Genetic engineering (GE) or the genetic modification (GM) of food involves the laboratory process of artificially inserting both genes and genetic control mechanisms into the DNA of food crops or animals. The result is a genetically modified organism (GMO). GMOs can be engineered with genes from bacteria, viruses, insects or animals-including humans. GMO-derived foods are pervasive and, due to current U.S. laws and regulations, difficult to distinguish between foods that are GMO and those that are not.

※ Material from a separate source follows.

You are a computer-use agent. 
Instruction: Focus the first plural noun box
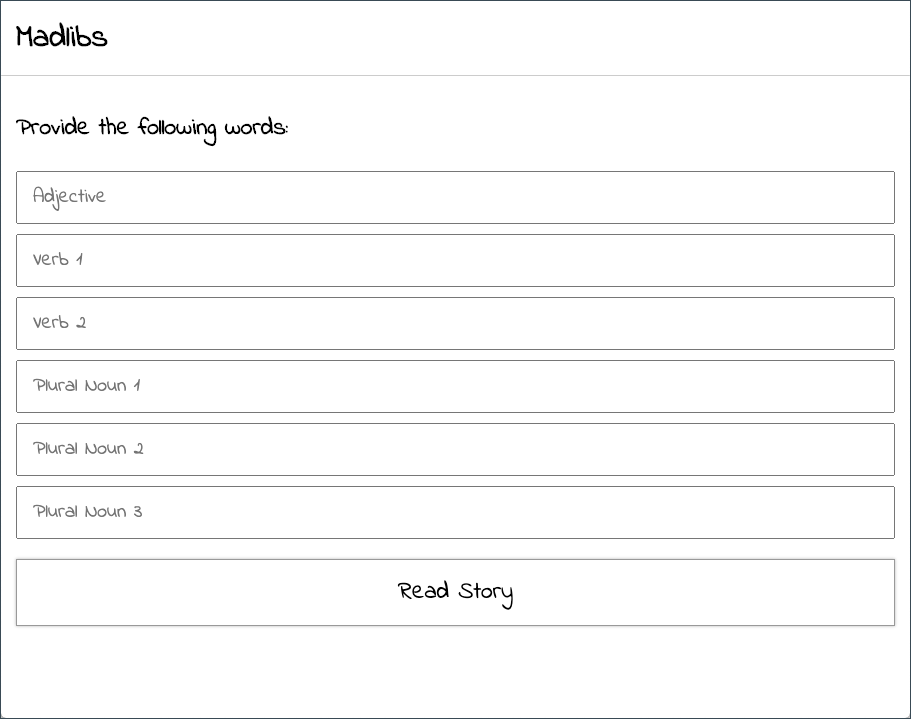click(455, 386)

One significant problem with GM seeds is that through the GE process, mutations are generated throughout a plant’s DNA, such as deleting or permanently shutting natural genes on or off, thus changing the complex interactive behavior of hundreds of genes or changing or rearranging either natural or inserted genes that may create unique proteins that can trigger allergies or promote disease.
In his second book, Genetic Roulette (2007), GMO activist Jeffrey Smith presents irrefutable evidence of 65 health dangers linked to GMOs including allergens, carcinogens, new diseases, antibiotic resistant diseases and nutritional problems.
Children with young, fast-developing bodies face the greatest risk from the potential dangers of GM foods for the same reasons that they face risk from other hazards like pesticides and radiation: they are susceptible to allergies and have problems with milk, nutrition and antibiotic resistant diseases.
Nevertheless, genetically modified seeds are gaining ground in usage—and they are winning law suits in the courts because they promise crops that not only resist insects and have extremely high yields per acre, but they also produce crops with high levels of desirable nutrients and vitamins (http://www.plunkettresearch.com/Industries/FoodBeverageTobacco/FoodBeverageTobaccoTrends/tabid/249/Default.aspx).
So gardening became my defense against ingesting GMOs. But there’s more. As the world’s problems seem to be increasing with climate change, economic downturn and now the environmental catastrophe like the oil spill in the Gulf of Mexico, I find myself overwhelmed by things that I can do nothing about. Growing food and caring for farm animals, however, are not only essential skills to learn for the post-industrial, post-peak-oil era, but they give me things that I can control in my life. Besides, I feel accomplishment after I milk nine goats, clean a barn, plant a quarter acre of potatoes, or weed a field and I never leave the farm without these satisfactions no matter how tired I feel or how dirty and sweaty I get. Of course, there is the pure delight of eating the food—a gratifying payoff for what it took to grow it.
Gardening is also fun and it has opened up new relationships for me with local farmers and a whole community of urban people who are focused on addressing sustainability and food justice issues as well as gardening. These relationships are engaging because they involve people who are actively thinking about and planning for our uncertain future.
Over this past year I have been developing a new relationship with food through the time I spend and the muscle I apply to milk a goat or grow a potato. This all requires care, practice, patience, responsibility—and a little luck from Nature. It is my great hope that more people have the opportunity to gain such insight in their own way because food is basic to everyone's needs and essential to the quality of life.